Task prompt
Reproduce the records below exactly as they are written.

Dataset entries
- - -
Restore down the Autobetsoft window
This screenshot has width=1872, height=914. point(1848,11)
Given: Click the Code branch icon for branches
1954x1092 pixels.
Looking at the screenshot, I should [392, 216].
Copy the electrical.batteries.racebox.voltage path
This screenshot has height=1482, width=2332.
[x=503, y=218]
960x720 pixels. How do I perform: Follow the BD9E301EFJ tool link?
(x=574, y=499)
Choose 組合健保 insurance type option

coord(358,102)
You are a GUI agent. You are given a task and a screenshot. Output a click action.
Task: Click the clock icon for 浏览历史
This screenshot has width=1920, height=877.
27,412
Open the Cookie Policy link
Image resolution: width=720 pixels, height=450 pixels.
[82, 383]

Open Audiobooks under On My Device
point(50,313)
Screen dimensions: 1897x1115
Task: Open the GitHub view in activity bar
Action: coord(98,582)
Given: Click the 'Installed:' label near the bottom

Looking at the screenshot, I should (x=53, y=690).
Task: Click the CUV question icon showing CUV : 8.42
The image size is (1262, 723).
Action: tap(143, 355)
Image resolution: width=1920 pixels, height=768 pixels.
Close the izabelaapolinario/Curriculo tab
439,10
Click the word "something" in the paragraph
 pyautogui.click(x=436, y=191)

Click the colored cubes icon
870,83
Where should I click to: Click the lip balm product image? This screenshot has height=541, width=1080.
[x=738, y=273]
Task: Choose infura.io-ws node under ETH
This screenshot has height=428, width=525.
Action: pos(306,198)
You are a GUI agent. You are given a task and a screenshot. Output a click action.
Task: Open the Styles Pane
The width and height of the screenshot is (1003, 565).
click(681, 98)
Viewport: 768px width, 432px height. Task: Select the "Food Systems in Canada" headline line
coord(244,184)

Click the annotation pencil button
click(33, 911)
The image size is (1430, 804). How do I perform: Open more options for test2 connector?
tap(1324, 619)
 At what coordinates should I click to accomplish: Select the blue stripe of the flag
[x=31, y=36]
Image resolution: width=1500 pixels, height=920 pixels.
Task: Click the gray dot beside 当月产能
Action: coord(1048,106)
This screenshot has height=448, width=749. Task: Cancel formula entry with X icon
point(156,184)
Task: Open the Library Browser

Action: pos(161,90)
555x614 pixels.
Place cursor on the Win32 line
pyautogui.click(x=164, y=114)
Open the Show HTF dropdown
- - -
Output of the task
Restore down the Autobetsoft window
This screenshot has width=1872, height=914. point(1848,11)
Given: Click the Code branch icon for branches
1954x1092 pixels.
Looking at the screenshot, I should [392, 216].
Copy the electrical.batteries.racebox.voltage path
This screenshot has height=1482, width=2332.
[x=503, y=218]
960x720 pixels. How do I perform: Follow the BD9E301EFJ tool link?
(x=574, y=499)
Choose 組合健保 insurance type option

coord(358,102)
You are a GUI agent. You are given a task and a screenshot. Output a click action.
Task: Click the clock icon for 浏览历史
This screenshot has width=1920, height=877.
27,412
Open the Cookie Policy link
Image resolution: width=720 pixels, height=450 pixels.
[82, 383]

Open Audiobooks under On My Device
point(50,313)
Screen dimensions: 1897x1115
Task: Open the GitHub view in activity bar
Action: coord(98,582)
Given: Click the 'Installed:' label near the bottom

Looking at the screenshot, I should (x=53, y=690).
Task: Click the CUV question icon showing CUV : 8.42
The image size is (1262, 723).
Action: tap(143, 355)
Image resolution: width=1920 pixels, height=768 pixels.
Close the izabelaapolinario/Curriculo tab
439,10
Click the word "something" in the paragraph
 pyautogui.click(x=436, y=191)

Click the colored cubes icon
870,83
Where should I click to: Click the lip balm product image? This screenshot has height=541, width=1080.
[x=738, y=273]
Task: Choose infura.io-ws node under ETH
This screenshot has height=428, width=525.
Action: pos(306,198)
You are a GUI agent. You are given a task and a screenshot. Output a click action.
Task: Open the Styles Pane
The width and height of the screenshot is (1003, 565).
click(681, 98)
Viewport: 768px width, 432px height. Task: Select the "Food Systems in Canada" headline line
coord(244,184)

Click the annotation pencil button
click(33, 911)
The image size is (1430, 804). How do I perform: Open more options for test2 connector?
tap(1324, 619)
 At what coordinates should I click to accomplish: Select the blue stripe of the flag
[x=31, y=36]
Image resolution: width=1500 pixels, height=920 pixels.
Task: Click the gray dot beside 当月产能
Action: coord(1048,106)
This screenshot has height=448, width=749. Task: Cancel formula entry with X icon
point(156,184)
Task: Open the Library Browser

Action: pos(161,90)
555x614 pixels.
Place cursor on the Win32 line
pyautogui.click(x=164, y=114)
Open the Show HTF dropdown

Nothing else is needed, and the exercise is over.